§ **What this task involves**: In full and exactly, reproduce the entries below, but omit the pictures.

§ **Information shown**:
---

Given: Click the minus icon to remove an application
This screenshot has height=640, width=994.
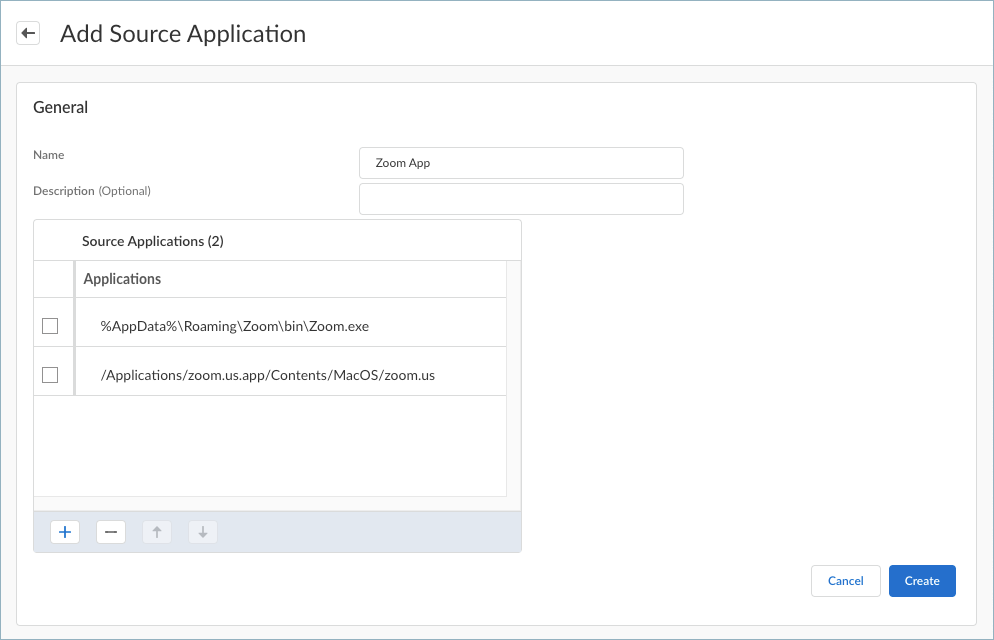Looking at the screenshot, I should (111, 532).
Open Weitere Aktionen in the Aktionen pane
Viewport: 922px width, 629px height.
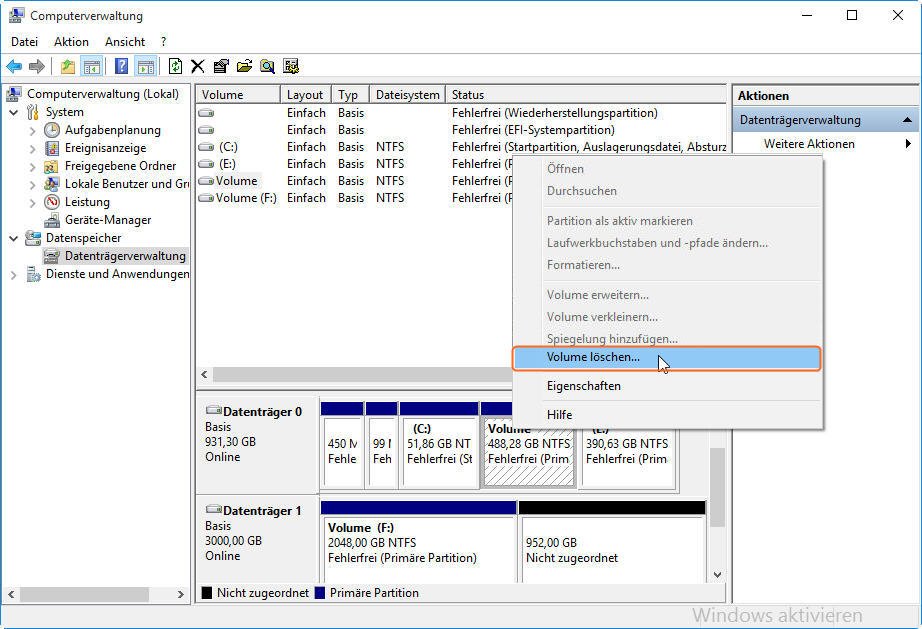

---

§ **Written solution**:
Given: Click the minus icon to remove an application
This screenshot has height=640, width=994.
Looking at the screenshot, I should (111, 532).
Open Weitere Aktionen in the Aktionen pane
Viewport: 922px width, 629px height.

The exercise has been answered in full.